Genomics co-founder explains why recent advances in our understanding of the human genome are laying the foundations for preventive healthcare.
Last month, British healthtech firm Genomics Ltd announced a collaboration with Danish pharmaceutical giant Novo Nordisk to identify individuals who are genetically predisposed to obesity by combining polygenic risk scores (PRS) with clinical factors. Polygenic risk scores estimate a person’s inherited risk for complex traits or diseases by aggregating the influence of thousands – or even millions – of common genetic variants, each with a small effect.
Unlike traditional genetic assessments that focus on single-gene mutations or a handful of high-impact variants in rare diseases, PRS provide a broader, more nuanced view of genetic risk for multifactorial conditions like heart disease, diabetes and even obesity. The two companies are now focused on developing and validating a PRS specifically for obesity, with the goal being to develop predictive tools that can identify those most at risk based on their genetic makeup, enabling earlier and more targeted prevention efforts.

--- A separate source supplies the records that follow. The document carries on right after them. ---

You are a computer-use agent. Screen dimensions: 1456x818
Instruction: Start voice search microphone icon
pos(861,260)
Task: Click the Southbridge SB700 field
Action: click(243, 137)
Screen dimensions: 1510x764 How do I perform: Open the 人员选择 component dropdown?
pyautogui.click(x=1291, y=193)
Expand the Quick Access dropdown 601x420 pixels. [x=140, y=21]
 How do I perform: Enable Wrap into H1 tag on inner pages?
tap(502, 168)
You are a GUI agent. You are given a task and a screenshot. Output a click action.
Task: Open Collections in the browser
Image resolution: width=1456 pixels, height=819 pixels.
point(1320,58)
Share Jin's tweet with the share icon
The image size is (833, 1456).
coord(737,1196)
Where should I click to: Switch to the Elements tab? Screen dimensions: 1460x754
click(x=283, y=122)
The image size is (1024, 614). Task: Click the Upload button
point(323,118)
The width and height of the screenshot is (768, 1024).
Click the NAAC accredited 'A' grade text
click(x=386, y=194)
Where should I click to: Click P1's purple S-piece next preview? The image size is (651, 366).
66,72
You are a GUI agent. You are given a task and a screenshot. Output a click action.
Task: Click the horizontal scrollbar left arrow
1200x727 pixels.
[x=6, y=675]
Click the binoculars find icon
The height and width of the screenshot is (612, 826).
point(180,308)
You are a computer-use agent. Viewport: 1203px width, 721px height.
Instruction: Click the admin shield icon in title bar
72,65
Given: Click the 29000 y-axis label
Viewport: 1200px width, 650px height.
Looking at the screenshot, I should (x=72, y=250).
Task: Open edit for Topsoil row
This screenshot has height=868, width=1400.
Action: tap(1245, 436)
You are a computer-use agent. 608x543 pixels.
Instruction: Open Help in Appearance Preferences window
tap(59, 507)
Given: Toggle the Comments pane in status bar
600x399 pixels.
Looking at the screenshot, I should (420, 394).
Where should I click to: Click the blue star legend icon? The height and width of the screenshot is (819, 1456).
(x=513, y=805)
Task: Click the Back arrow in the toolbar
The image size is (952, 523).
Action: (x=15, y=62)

Longevity.Technology: While many in longevity are focused on harnessing next generation techniques like proteomics, the field of genomics has yet to reach its true potential. Oxford-headquartered Genomics leverages large-scale genetic data and advanced computational methods to decode the human genome and translate these insights to enable personalized risk assessment and intervention. The company specializes in the development of PRS, using proprietary algorithms and databases capable of linking genetic variations across human genomes to specific disease outcomes. We caught up with Genomics co-founder and CEO Sir Peter Donnelly to learn more about the technology and its role the future of preventive healthcare.
The Human Genome Project produced the first sequence of the human genome more than two decades ago, and Sir Peter reflects that initial expectations of the emergent genomics field were probably a little high.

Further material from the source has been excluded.